The holes are cannula openings, which allow researchers to see right into a cow’s digestive tract to monitor and observe how they process food.
The research even has a name and it is called fistulization, or, cannulation.
Fistulization is the process used to surgically create a fistula. A fistula is “an abnormal passage that leads from an abscess or hollow organ or part to the body surface or from one hollow organ or part to another and that may be surgically created to permit passage of fluids or secretions.”
What does that mean, exactly? Basically, it means that a hole, or opening, is created in a cow’s side which allows researchers to have direct access to a cow’s stomach.
This allows researchers to monitor and observe a cow’s stomach and digestive system.
The cows used in these procedures are also called cannulated cows, which refers to cows that have cannulas surgically fitted into them.
The cows are given a diet of oats and grass after they are cannulated, and researchers use the information they gather to build a healthier, more balanced diet for cows.
The holes are filled with a cannula, which is a type of tube that can be inserted into a body. They are plugged with rubber stoppers when not in use.
When a cannula is placed in the cow, farmers let them graze for a set period of time. When they are examined, farmers remove the plug from the cannula and pull the mixture of grass and oats from their stomachs.
The material is tested, and the results show farmers what food gives the livestock the best results, depending on how much or how little is digested.
Researchers are also claiming that the entire process may help improve cows’ energy efficiency, which lowers the amounts of methane they produce, thus helping the environment.
Despite protests from animal rights activists around the world, farmers are claiming that this research allows them to better understand the way cows eat and digest, and also gives farmers the chance to determine the right feed for their animals.
When a cow is going through the process of cannulation, a rubber coil is first inserted into the opening. This is done so that the wound in the cow’s side does not increase in size.
A six-inch hole is then cut out of the cow, allowing a researcher or farmer to insert their hand directly into the opening, which leads to the cow’s stomach.
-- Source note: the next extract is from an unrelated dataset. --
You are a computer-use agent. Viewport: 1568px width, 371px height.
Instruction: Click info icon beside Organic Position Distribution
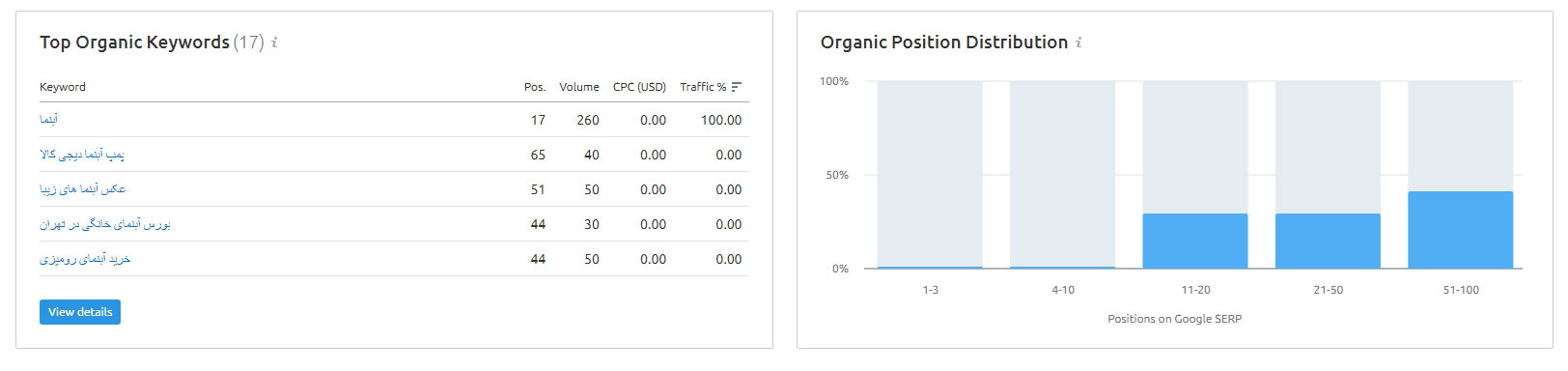(x=1078, y=43)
Animal rights activists around the world are outraged and disturbed by the entire process. They say that what these researchers and farmers are doing is barbaric.
Activists also state that the mere fact that researchers are drilling holes into living animals is cruel and absurd. People around the world opposing this practice are also saying that the research being done is not benefiting science, but is simply benefiting farmers.
“While some claim that this transfer can improve the health of cows, the procedure seems mostly to benefit the meat and dairy industries’ bottom lines—optimizing food and digestion for animals who will ultimately be exploited and slaughtered,” PETA wrote on their website.
Researchers claim that cows are anaesthetised during the entire procedure, and reportedly do not experience any type of pain when they are being examined.